Inflation is Still a Monetary Phenomenon
A quarter of a century ago, control of money was seen as both necessary and sufficient to curb inflation — so most central banks set monetary targets. Financial deregulation and innovation made the money supply harder to interpret. As the link between money and prices seemingly broke down, central banks scrapped money targets and instead focused on inflation directly.
America’s Federal Reserve has announced that it will stop publishing M3, its broadest measure of money. The Fed claims that M3 does not convey any extra information about the economy that is not already embodied in the narrower M2 measure. It is true that the two Ms move in step for much of the time, but there have been big divergences. Over the past year, for example, M3 has grown nearly twice as fast as M2.
As Milton Friedman famously said, “Inflation is always and everywhere a monetary phenomenon.” Monetary aggregates are a fickle guide to the economy over the next year, but over longer periods the link between money and prices still holds.
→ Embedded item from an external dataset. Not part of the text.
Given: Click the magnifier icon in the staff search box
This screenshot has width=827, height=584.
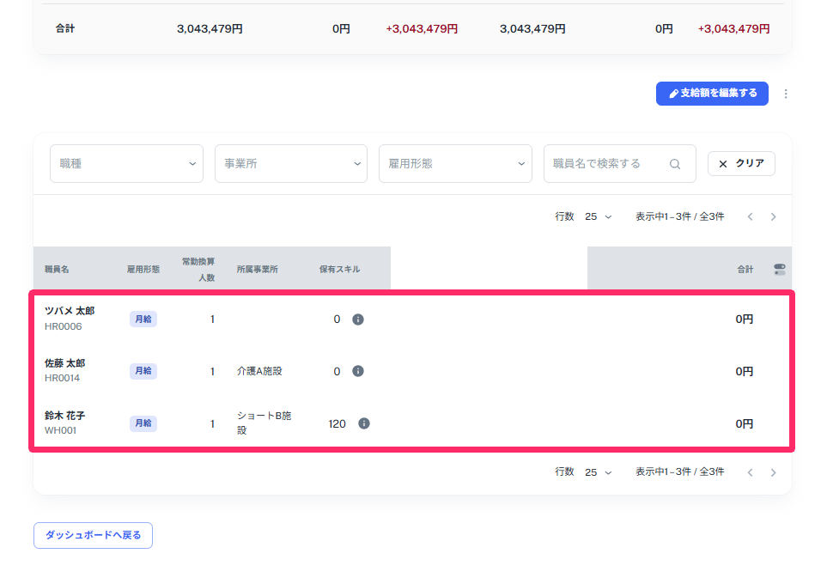Looking at the screenshot, I should pos(675,163).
Many big mistakes in economic history were made when policymakers ignored monetary signals: the Great Depression in the 1930s, the great inflation of the 1970s, and the financial bubbles in Japan in the late 1980s and East Asia in the late 1990s.
Research by the Bank for International Settlements has confirmed that monetary aggregates do still contain useful information. In particular, rapid growth in money and credit as well as asset prices usually signals the build-up of economic and financial imbalances, which often cause financial stress later on.